Antes de tudo, vamos analisar a causa do problema. Por que esses homens, que foram enviados à vinha cedo de manhã, agiram de forma tão deplorável no final? Ali estão eles, descontentes, murmurando e resmungando. Qual era a causa do problema? Eu diria que o primeiro princípio aqui é que sua atitude em relação a si mesmos e ao trabalho estava errada. Eu concordo com aqueles que dizem haver um significado especial na palavra "ajustando" no versículo 2: "E ajustando com os trabalhadores..." Ora, é verdade que a parábola só fala desse ajuste no caso dos primeiros trabalhadores. Lemos adiante: "E saindo perto da hora terceira, viu outros que estavam ociosos na praça, e disse-lhes: ide vós também para a vinha, e dar-vos-ei o que for justo". E disse o mesmo para os demais trabalhadores. Não há referência a um ajuste. Ele simplesmente diz: "Ide para a vinha e dar-vos-ei o que for justo". E eles foram, bem satisfeitos. Mas com as pri­meiras pessoas, que no fim murmuraram a respeito do pagamento, parece haver uma sugestão que eles exigiram um acordo. Pode-se sentir, já no princípio, que havia algo errado na atitude deles. Tinham essa tendência de negociar, fazer certas exigências e esti­pular certas coisas. Quer estejamos certos ou errados em pensar isso a respeito deles, certamente estamos corretos em dizer que eles estavam muito conscientes do seu trabalho, e do que estavam fazendo; enquanto trabalhavam de certa forma examinavam-se a si mesmos. E isso é uma coisa terrível! Mas não seríamos todos culpados disso? Deus sabe que o maior problema que um pregador do evangelho enfrenta é que, enquanto ele está pregando, está constantemente correndo o risco de olhar para si mesmo, e se observar, sempre consciente de si mesmo. Isso entra em todo o nosso serviço, em tudo o que fazemos. Acontece com o homem natural, é claro. Ele está representando o tempo todo e se obser­vando, e isso tende a nos seguir na vida cristã. Esses homens estavam claramente muito conscientes de tudo que fizeram. É óbvio, a julgar por suas palavras, que eles tinham observado a si mesmos o tempo todo.

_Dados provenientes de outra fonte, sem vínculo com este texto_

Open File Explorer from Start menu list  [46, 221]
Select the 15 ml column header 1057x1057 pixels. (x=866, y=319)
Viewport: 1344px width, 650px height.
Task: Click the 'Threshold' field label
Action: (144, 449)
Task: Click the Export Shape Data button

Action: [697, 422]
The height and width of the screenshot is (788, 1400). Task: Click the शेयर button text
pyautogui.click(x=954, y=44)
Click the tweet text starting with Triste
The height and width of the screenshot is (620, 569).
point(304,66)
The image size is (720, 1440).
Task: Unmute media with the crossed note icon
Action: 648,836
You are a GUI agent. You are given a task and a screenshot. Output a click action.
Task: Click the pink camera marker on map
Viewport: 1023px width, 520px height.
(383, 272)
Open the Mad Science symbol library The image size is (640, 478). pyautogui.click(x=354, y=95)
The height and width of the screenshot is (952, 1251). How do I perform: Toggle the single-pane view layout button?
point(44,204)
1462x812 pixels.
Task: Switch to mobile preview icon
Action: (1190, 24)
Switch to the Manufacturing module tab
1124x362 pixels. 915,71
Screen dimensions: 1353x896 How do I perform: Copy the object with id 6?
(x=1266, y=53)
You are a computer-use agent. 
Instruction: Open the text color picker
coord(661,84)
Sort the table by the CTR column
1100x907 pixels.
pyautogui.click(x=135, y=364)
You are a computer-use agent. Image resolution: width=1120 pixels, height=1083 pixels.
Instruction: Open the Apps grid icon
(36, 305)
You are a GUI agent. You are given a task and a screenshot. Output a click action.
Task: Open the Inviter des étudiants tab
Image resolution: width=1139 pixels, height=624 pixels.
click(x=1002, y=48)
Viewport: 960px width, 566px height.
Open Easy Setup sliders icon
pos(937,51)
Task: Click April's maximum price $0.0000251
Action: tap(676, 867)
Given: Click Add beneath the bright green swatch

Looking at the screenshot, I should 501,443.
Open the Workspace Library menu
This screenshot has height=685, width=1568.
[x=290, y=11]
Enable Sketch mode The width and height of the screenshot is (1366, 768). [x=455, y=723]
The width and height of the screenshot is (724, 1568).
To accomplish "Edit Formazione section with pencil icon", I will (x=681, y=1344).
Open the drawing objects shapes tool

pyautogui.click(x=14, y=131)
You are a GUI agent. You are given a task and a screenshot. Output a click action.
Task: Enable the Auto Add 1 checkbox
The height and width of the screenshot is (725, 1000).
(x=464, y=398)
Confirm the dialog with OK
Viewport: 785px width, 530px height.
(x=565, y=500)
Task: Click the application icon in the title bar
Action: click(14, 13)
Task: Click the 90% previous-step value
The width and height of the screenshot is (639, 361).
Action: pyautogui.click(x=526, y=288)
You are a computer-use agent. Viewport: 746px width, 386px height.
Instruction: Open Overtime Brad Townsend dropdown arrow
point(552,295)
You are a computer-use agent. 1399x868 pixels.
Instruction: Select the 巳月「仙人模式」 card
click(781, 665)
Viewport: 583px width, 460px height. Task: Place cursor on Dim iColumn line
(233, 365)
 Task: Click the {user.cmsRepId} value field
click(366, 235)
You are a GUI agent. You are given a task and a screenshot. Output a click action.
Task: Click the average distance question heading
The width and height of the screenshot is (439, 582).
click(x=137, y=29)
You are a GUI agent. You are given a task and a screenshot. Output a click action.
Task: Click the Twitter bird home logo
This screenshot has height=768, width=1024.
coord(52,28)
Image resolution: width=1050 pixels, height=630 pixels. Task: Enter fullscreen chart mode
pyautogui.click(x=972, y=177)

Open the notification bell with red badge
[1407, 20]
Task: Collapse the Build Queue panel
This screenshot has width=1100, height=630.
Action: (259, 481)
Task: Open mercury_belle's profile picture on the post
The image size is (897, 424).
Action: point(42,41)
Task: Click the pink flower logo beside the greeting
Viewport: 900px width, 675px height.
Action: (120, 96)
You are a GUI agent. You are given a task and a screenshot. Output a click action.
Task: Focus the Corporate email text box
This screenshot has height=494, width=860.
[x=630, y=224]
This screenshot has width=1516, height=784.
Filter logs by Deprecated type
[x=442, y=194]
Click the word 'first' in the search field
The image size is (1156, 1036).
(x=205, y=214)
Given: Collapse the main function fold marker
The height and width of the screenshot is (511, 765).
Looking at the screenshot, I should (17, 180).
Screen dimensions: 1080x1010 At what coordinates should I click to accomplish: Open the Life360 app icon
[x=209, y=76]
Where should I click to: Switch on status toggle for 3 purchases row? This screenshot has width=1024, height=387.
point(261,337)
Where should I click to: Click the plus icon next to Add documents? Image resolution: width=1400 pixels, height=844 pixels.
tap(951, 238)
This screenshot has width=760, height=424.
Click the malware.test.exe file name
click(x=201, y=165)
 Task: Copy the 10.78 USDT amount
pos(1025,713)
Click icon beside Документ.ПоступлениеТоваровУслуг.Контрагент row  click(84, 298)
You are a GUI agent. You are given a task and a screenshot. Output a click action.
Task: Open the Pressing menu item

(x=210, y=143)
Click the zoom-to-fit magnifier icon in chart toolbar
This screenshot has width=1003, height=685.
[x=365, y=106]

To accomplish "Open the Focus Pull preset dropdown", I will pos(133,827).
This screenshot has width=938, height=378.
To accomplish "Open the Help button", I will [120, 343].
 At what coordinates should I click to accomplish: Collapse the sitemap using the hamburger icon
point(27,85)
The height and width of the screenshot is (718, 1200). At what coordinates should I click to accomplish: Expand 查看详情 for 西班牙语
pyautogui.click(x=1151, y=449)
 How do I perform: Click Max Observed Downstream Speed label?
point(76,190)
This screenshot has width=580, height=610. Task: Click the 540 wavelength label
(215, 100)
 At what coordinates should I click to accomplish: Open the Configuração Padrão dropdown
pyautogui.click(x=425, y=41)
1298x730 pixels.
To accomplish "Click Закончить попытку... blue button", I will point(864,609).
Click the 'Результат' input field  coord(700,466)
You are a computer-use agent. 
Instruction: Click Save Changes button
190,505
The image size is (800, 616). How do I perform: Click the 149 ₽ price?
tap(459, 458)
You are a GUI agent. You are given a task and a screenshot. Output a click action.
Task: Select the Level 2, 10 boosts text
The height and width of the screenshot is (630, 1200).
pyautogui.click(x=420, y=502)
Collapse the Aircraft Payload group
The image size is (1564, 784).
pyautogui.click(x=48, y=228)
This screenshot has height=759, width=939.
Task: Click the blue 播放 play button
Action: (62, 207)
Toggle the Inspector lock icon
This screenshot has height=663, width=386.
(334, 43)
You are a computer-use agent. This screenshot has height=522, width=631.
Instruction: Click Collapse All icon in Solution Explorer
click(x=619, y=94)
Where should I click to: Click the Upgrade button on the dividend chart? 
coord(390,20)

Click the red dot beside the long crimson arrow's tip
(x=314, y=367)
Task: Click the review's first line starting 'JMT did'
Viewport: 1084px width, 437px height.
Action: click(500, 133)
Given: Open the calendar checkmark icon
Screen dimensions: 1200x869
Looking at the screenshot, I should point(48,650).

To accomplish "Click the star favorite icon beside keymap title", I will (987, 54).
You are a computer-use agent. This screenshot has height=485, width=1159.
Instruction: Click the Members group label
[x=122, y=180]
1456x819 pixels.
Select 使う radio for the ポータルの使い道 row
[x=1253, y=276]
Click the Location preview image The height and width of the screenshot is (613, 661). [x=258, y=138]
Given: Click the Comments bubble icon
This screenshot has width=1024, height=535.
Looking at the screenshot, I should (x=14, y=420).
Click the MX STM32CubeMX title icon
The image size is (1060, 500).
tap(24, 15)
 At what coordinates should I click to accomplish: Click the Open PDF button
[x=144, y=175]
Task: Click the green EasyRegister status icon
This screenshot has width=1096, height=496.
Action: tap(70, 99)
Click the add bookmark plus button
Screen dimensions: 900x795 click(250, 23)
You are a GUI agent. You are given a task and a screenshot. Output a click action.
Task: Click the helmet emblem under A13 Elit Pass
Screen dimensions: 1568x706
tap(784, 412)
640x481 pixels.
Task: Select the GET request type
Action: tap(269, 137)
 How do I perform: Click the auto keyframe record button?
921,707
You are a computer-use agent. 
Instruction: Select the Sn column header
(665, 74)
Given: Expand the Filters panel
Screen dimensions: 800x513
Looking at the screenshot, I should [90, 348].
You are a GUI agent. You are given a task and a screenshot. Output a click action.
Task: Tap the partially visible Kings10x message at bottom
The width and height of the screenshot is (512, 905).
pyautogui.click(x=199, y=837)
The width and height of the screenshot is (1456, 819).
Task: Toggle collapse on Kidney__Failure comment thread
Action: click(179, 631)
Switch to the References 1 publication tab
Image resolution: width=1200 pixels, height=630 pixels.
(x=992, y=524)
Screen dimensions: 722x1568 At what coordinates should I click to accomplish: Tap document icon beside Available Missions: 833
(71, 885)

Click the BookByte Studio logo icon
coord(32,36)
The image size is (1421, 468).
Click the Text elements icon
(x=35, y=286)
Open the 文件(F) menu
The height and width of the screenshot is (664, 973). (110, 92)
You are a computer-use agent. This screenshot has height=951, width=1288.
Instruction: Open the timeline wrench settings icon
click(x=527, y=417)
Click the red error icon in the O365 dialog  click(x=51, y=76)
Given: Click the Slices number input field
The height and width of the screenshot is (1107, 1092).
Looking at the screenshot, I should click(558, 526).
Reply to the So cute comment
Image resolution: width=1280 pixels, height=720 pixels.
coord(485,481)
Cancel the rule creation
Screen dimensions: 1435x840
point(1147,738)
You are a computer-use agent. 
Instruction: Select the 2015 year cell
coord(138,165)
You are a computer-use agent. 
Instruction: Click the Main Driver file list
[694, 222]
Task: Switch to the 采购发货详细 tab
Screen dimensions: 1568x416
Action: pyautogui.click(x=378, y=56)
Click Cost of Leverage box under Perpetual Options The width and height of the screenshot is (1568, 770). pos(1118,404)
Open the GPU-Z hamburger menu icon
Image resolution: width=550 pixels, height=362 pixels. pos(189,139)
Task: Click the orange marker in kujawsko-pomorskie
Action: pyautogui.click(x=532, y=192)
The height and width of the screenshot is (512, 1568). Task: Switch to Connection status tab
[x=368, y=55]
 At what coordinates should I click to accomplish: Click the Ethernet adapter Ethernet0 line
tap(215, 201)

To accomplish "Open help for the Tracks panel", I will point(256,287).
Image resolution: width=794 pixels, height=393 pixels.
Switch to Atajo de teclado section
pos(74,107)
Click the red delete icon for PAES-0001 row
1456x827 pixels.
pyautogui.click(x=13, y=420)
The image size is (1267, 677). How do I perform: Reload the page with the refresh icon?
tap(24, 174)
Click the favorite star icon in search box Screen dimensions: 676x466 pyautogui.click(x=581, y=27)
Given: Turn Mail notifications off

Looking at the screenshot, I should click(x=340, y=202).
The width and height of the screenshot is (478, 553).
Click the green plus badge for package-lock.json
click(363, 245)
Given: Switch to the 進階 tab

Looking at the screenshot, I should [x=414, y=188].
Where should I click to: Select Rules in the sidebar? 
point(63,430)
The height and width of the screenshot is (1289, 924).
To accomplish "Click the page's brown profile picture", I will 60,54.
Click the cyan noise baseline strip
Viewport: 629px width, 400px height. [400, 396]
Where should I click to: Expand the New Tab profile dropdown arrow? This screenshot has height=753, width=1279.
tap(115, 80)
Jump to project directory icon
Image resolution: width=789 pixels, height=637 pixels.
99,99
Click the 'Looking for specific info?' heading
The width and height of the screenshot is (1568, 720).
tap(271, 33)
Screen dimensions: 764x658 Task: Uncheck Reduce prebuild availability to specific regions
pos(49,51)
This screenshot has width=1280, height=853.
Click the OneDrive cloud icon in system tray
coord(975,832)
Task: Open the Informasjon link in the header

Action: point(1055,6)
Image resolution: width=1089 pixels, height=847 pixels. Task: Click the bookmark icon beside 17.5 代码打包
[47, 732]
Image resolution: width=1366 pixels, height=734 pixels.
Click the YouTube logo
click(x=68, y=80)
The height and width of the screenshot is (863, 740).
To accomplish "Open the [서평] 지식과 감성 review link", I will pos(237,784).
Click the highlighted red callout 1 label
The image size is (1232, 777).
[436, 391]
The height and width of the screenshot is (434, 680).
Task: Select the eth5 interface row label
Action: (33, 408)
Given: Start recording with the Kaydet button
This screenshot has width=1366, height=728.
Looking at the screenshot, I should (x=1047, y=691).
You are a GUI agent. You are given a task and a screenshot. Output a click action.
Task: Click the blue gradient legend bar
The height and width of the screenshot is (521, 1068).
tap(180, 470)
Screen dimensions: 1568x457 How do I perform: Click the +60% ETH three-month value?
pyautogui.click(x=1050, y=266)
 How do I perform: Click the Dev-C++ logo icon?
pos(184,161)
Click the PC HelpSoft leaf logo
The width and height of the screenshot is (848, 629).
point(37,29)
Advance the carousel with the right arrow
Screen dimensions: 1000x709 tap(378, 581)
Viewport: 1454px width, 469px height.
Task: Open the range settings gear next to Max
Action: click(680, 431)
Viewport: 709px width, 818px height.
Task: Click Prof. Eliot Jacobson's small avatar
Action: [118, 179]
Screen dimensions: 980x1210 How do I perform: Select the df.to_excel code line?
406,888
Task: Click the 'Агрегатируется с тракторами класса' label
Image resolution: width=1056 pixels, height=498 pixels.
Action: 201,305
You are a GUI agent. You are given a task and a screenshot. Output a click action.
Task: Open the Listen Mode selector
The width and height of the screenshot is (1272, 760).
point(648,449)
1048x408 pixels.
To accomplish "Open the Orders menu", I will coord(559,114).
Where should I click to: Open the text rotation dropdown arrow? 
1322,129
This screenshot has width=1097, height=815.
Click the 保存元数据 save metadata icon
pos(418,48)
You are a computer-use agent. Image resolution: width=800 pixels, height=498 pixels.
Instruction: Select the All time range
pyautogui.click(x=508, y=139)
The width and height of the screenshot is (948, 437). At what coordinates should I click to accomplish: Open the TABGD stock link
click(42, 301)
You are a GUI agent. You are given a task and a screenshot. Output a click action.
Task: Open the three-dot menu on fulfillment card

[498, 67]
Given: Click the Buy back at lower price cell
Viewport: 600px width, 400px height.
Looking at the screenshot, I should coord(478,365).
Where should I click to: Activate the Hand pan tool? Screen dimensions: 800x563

Vamos passar agora para o ponto seguinte: eles estavam avaliando o seu trabalho. Também estavam avaliando o trabalho dos outros, e registrando cuidadosamente tudo que fizeram e quanto tempo tinham trabalhado, bem como quantas horas eles mesmos haviam trabalhado e quanto haviam feito — "a fadiga e calor do dia". Tinham observado tudo em detalhe e registrado tudo cuidadosamente. E essa é a primeira declaração do Senhor sobre estas pessoas. Vamos pausar aqui por um momento, e per­mitir que isso penetre em nós profundamente. Nosso Senhor está censurando essa atitude. Ela é fatal no reino de Deus. Ele a detec­tou na declaração de Pedro: "Nós tudo deixamos e te seguimos; que receberemos?" A sugestão de barganha e exigência está implí­cita aqui. A atitude fundamental está tão errada, e tão antitética à esfera do Espírito e do reino como veremos; mas aí está, e essa atitude errada certamente acabará causando problemas, como acon­teceu no caso desses homens. O que é tão patético e trágico a respeito disso, é que traz problemas ao homem no exato ponto em que o Senhor é mais bondoso em seus tratamentos. O que torna esta parábola tão terrível é que esses homens demonstraram o que realmente eram, e o terrível espírito que os dominava foi revelado justamente quando o senhor da vinha, em sua benevolência, deu aos últimos exatamente o mesmo que aos primeiros. É aí que esse espírito se revela e causa problemas. Olhem para esses homens. Por causa da sua atitude inicial errada, por terem se esquecido dos princípios da graça, esperavam receber mais do que os outros, pois achavam que mereciam mais. Naturalmente eles eram perfei­tamente lógicos eram muito consistentes consigo mesmos. Partindo dos seus princípios e da sua atitude, seria a conclusão lógica. Por isso digo que começar dessa forma inevitavelmente leva a essa posição. Eles sentiam que tinham o direito a mais e deviam receber mais; esperavam receber mais, e porque não o conseguiram, fica­ram ressentidos.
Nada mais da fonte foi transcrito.